May 28, 2020

Federal Circuit: Patent Eligibility Turns on the Content – Not Length – of the Claims

Holland & Knight Section 101 Blog
Anthony J. Fuga
Section 101 Blog

Electronic Communications Technologies (ECT) asserted its '261 patent, titled "Secure Notification Messaging with User Option to Communicate with Delivery or Pickup Representative," in the U.S. District Court for the Southern District of Florida. The defendant, Shopperschoice.com, filed a motion for judgment on the pleadings and argued that the asserted claim was invalid under Section 101.

The district court agreed and found that "claim 11 is directed to the abstract idea of providing advance notification of the pickup or delivery of a mobile thing." The court explained that "business practices designed to advise customers of the status of delivery of their goods have existed at least for several decades, if not longer." The district court finally found that the asserted claim recited "generic computer components that can be configured to perform purely conventional computer functions" and granted the defendant's motion. ECT appealed.

The Federal Circuit's Section 101 Analysis

The U.S. Court of Appeals for the Federal Circuit, at step one of the inquiry, agreed that the asserted claim was directed to "providing advance notification of the pickup or delivery of a mobile thing." Looking at the claim, the court identified the functions of monitoring the location and notifying a party in advance of the arrival, and stated that those functions "amount to nothing more than the fundamental business practice of providing advance notification of the pickup or delivery of a mobile thing."

Claim 11 recited added measures that purport to increase security – namely, enabling a first party to input authentication information, storing the information and providing authentication information along with the advance notice, but "those claimed functions are also abstract." Looking at the patent's specification, the court noted that "authentication information" can be essentially any information recognizable to the party being contacted, and "businesses have long been supplying customers with order numbers and recording customer information." The court concluded that claims like the asserted claim, which are directed to longstanding commercial practices, do not pass step one of the two-part Alice test.  

At step two of the Alice inquiry, the Federal Circuit found the asserted claim to be "specified at a high level of generality, is specified in functional terms, and merely invokes well-understood, routine, conventional components and activity to apply the abstract idea." ECT argued that in Amdocs, the Federal Circuit held a far shorter claim to be valid. Patent eligibility, however, "turns on the content of the claims, not merely on the number of words recited in the claims."

ECT also argued that the asserted claim was not invalid because of three aspects from the patent's prosecution history:

  1. The application that ultimately became the '261 patent "sailed through" the U.S. Patent and Trademark Office (USPTO) by receiving an allowance in the very first office action.
  2. ECT "obtained the '261 patent with complete and total transparency."
  3. ECT requested the USPTO to "double-check" its work on Section 101 after ECT received the notice of allowance, upon which the USPTO reconfirmed its finding that the claims were patent eligible.

These arguments failed.
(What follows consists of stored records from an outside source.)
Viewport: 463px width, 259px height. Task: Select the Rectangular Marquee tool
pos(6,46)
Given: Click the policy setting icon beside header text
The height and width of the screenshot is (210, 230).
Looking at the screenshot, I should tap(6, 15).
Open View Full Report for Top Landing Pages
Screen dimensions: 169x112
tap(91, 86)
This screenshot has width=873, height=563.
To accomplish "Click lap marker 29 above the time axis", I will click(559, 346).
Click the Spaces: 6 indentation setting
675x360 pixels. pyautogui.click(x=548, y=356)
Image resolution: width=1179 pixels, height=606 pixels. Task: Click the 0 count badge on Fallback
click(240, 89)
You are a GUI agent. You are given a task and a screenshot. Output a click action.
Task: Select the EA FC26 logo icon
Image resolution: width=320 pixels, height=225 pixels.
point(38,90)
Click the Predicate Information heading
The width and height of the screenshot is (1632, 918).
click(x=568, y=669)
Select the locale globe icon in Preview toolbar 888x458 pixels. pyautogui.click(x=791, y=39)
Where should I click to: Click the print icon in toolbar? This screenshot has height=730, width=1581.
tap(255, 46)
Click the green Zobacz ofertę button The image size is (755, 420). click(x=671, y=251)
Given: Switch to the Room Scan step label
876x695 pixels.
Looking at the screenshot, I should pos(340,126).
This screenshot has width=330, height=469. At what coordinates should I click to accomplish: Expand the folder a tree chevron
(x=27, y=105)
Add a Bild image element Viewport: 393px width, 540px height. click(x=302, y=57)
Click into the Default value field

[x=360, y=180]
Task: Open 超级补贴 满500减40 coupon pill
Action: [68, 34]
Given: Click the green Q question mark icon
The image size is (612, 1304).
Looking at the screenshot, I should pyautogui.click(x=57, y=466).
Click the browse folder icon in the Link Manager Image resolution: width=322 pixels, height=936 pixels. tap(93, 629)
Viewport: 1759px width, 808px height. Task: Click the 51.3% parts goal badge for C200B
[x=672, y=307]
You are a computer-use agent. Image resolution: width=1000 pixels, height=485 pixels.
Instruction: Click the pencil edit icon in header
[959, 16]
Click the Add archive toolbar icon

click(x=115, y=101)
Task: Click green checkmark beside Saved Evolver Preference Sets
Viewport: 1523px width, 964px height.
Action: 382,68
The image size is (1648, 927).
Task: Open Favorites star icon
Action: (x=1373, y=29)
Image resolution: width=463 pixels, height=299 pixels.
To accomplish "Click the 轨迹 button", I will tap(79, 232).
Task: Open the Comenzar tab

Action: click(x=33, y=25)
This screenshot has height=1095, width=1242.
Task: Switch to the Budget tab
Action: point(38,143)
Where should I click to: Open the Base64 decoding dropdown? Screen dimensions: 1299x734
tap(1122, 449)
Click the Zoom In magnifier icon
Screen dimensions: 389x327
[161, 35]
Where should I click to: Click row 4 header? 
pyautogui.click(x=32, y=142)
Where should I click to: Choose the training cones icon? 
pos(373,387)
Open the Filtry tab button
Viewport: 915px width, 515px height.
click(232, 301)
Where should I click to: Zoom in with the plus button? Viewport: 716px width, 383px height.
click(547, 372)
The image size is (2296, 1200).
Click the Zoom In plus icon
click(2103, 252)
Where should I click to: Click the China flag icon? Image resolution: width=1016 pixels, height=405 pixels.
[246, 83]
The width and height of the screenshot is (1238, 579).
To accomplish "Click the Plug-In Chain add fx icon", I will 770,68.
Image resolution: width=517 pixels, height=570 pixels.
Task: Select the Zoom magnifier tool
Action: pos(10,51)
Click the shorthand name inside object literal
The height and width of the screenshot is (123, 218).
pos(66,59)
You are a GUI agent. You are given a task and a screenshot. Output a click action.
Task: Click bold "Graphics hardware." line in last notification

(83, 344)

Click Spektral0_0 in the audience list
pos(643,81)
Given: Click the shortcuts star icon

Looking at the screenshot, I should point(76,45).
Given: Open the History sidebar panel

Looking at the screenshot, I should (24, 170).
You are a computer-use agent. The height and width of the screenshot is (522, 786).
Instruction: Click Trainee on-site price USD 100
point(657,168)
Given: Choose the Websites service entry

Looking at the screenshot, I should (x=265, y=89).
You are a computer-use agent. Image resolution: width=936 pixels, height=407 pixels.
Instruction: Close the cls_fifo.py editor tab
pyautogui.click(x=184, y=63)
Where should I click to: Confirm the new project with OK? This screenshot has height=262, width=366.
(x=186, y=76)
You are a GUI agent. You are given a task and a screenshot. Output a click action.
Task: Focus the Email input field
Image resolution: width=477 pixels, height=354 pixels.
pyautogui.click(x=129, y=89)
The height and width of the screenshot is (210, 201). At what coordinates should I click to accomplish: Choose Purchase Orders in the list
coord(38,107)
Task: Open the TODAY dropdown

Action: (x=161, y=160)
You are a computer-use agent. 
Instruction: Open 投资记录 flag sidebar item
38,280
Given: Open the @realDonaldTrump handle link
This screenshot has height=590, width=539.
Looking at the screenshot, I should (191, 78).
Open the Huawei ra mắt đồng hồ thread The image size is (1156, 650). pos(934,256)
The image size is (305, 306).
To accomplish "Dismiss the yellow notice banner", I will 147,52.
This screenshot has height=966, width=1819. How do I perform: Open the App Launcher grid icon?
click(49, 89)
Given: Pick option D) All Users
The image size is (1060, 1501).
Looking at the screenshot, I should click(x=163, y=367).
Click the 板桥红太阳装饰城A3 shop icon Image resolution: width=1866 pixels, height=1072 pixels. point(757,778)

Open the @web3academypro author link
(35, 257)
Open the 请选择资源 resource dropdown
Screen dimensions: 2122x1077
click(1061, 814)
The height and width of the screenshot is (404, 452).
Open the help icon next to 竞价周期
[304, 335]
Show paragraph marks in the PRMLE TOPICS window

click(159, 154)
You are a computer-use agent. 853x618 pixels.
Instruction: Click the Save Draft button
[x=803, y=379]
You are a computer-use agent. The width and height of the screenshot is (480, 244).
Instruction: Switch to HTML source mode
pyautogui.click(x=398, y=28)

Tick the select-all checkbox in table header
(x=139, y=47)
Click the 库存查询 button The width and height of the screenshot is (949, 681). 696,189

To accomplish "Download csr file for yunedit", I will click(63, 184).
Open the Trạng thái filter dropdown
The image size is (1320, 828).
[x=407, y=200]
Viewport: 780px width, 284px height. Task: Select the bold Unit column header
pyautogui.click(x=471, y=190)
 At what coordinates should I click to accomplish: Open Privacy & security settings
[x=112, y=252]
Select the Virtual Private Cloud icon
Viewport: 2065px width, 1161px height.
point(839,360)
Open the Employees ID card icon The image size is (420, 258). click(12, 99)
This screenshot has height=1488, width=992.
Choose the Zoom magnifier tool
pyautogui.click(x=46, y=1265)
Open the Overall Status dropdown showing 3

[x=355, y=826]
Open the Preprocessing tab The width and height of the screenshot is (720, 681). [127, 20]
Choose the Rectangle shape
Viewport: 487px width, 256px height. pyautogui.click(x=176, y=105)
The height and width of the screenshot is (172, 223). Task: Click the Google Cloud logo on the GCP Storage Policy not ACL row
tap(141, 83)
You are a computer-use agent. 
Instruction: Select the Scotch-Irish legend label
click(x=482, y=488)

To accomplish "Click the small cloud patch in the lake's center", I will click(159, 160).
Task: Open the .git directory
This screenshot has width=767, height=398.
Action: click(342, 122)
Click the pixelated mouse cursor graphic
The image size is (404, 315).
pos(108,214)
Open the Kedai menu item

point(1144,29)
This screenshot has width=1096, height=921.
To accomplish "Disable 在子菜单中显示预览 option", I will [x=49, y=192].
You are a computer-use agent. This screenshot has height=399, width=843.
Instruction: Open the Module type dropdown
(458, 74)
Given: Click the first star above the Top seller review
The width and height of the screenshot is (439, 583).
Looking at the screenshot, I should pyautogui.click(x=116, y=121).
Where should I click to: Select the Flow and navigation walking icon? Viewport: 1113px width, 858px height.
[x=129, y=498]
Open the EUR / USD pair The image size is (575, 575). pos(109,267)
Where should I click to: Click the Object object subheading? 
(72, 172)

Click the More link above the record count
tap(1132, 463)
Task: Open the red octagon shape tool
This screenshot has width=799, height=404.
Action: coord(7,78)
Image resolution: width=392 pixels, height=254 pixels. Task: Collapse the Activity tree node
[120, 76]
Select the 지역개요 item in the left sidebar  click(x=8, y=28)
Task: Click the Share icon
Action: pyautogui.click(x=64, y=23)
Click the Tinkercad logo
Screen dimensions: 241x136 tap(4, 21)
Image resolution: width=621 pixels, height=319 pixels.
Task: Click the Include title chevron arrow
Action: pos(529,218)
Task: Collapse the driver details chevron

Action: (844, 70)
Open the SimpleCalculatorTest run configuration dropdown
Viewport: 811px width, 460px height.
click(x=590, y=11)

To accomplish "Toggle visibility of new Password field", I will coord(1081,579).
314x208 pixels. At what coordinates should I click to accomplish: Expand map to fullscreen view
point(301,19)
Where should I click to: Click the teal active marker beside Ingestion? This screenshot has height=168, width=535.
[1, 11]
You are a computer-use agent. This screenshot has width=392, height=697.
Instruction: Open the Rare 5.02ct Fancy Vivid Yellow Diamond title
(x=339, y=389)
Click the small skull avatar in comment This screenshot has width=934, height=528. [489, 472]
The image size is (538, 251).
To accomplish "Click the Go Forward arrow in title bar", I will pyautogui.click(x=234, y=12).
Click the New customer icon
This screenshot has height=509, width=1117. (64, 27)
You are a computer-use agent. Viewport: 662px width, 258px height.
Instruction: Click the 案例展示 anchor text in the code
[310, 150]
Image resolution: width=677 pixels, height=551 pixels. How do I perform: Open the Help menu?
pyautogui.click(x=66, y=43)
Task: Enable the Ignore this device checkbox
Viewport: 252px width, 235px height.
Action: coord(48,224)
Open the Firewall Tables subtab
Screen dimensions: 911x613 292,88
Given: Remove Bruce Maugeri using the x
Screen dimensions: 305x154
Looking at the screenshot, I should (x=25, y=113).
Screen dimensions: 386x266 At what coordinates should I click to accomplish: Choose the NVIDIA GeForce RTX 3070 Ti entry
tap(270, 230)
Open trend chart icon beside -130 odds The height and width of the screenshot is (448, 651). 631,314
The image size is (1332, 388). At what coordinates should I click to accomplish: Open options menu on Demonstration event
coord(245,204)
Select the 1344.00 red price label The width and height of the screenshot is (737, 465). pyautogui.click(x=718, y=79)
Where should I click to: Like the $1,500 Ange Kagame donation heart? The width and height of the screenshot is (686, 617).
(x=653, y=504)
The Federal Circuit stated that the specific details relating to the procedure of prosecution before the USPTO "bear no relationship to the subject matter to which claim 11 is directed and do not negate the fact that the claim is directed to longstanding business practices." Similarly, ECT's diligence and good faith during patent prosecution do not "in any way shield the patent's claims from Article III review for patent eligibility." 

The Federal Circuit, accordingly, affirmed the judgment.

* * *

Claim 11 of the asserted patent recites:

An automated notification system, comprising:

one or more transceivers designed to communicate data;

one or more memories;

one or more processors; and

computer program code stored in the one or more memories and executed by the one or more processors, the computer program code comprising:

code that enables a first party associated with a personal communication device (PCD) to input or select authentication information for use in connection with a subsequent notification communication session involving advance notice of a delivery or pickup of a good or service at a stop location by a mobile thing (MT);

code that causes storage of the authentication information;

code that monitors location or travel information in connection with the MT;

code that causes initiation of the notification communication session to the PCD with the one or more transceivers, in advance of arrival of the MT at the stop location, based at least in part upon the location or travel information associated with the MT;

code that, during the notification communication session, provides the authentication information to the PCD that indicates to the first party that the notification communication session was initiated by an authorized source; and

code that, during the notification communication session, enables the first party to select whether or not to engage in a communication session with a second party having access to particulars of the pickup or delivery.